Required action:
The data below must be repeated exactly. Leave nothing out.

Data supplied:

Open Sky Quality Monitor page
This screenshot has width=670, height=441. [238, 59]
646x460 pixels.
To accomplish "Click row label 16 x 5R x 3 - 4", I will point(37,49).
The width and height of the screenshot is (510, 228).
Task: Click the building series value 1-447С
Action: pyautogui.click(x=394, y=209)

Answer for the task:
Open Sky Quality Monitor page
This screenshot has width=670, height=441. [238, 59]
646x460 pixels.
To accomplish "Click row label 16 x 5R x 3 - 4", I will point(37,49).
The width and height of the screenshot is (510, 228).
Task: Click the building series value 1-447С
Action: pyautogui.click(x=394, y=209)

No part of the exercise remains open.